Example of code application to data excerpt with higher levels of coder agreement (later in coding process).
The lesson flowed easily from teacher-guided discussion, small group discussions, to teacher-student and student-student discussions. Talk moves facilitated the interactions. It was evident that the teacher and students were accustomed to working in small groups and using talk moves. Later, another teacher noted that small group discussions were an expectation set by the administration.
In a series of meetings, the team reviewed the spreadsheet, code by code (aside from those codes that showed 100% agreement, as described above), which allowed each coder to explain their code choices. The instances of 50% agreement in particular typically provided fodder for rich team discussion, as it meant there was enough interpretation by two coders to consider applying the code (see Table 4). In all discussions, all coders were encouraged to share their thought processes without fear of being an outlier until coming to a four-coder consensus in both code application and code definition (see Hill et al., 1997, 2005). Although this process did not require us to discuss every possible code in the codebook (only those that coders had applied in their individual coding), the first observation documents we calibrated did include discussions of at least every classroom-relevant parent code. The first interview transcript likewise required discussions of every classroom- and school-level parent codes. Subsequent calibration on interviews and observations were selected to prioritize discussions of codes that were less commonly applied, which ensured we had touched on every aspect of the codebook during the calibration process.

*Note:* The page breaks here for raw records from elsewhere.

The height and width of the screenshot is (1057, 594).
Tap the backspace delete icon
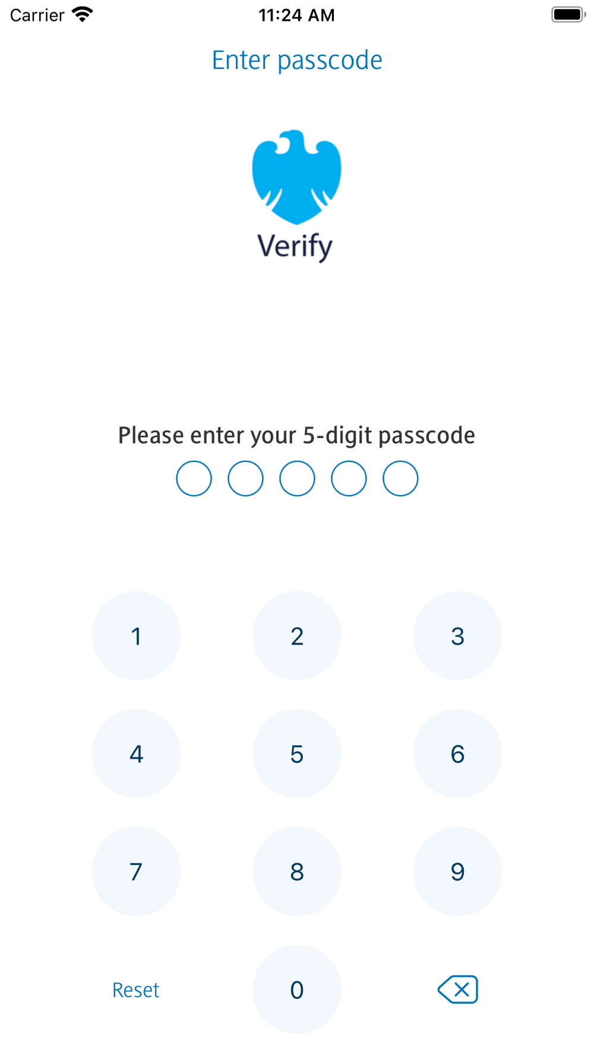pyautogui.click(x=457, y=989)
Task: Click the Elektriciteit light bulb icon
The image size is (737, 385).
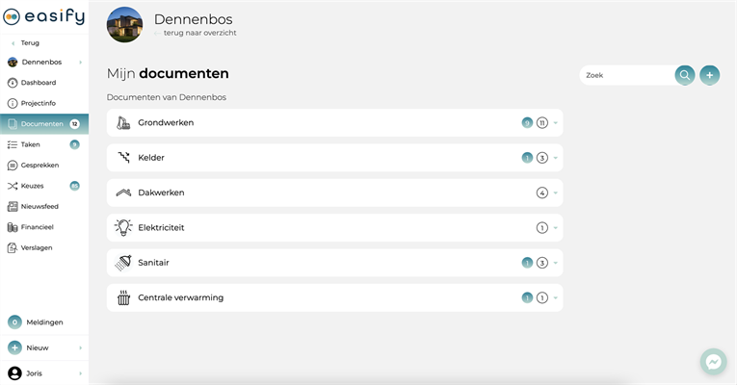Action: tap(123, 228)
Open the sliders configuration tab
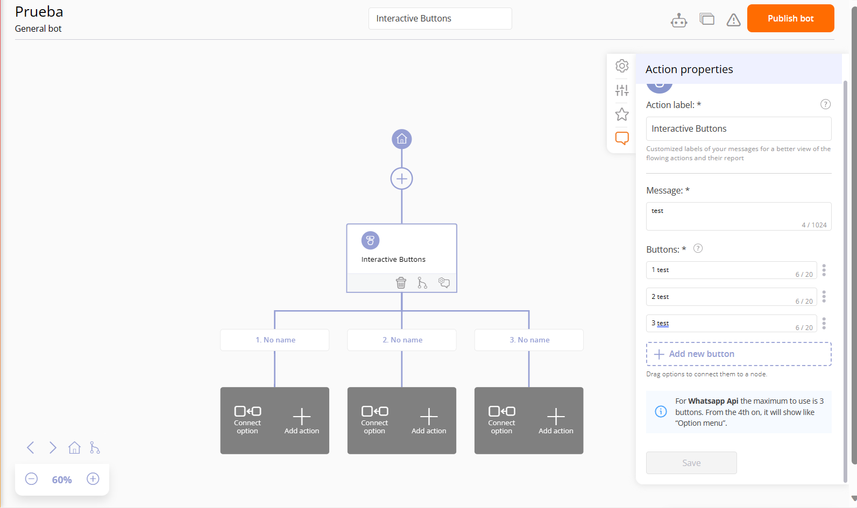857x508 pixels. [622, 90]
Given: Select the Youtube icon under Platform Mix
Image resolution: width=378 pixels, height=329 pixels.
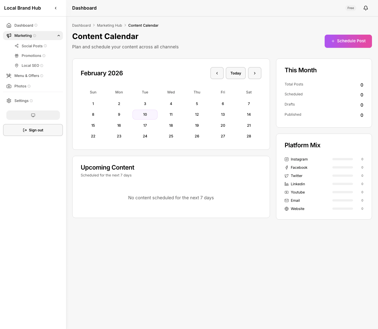Looking at the screenshot, I should [287, 192].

When considering percentages of code agreement, it is important to note that instances of 25% agreement were not necessarily a case of aberrant code application. Although there were occasions when one coder no longer found merit in applying a particular code (Table 6), there were a number of other times when a coder’s experience with or sensitivity to a topic helped identify a code application that the rest of the team missed (Tables 4 and 7). As such, this part of the calibration process contributed to coders’ common understanding of codes and their capacity for applying them consistently. We also used the results of this process to expand our definitions with examples and non-examples in the codebook.
Example of 25%: when one coder’s applied code was not adopted by the team.
I: So you taught middle school for like ten years?
P: I taught middle school for about ten years and then I taught um—I taught high school for a very small period of time, it was like a year maybe, but I also worked at the district in language arts. I was a teacher-trainer.
I: Okay?
P: Um so I did the training for the teachers and so I worked there and then I was also a reading coach and a reading leader, and then I worked at the regional office as a curriculum support for students, so.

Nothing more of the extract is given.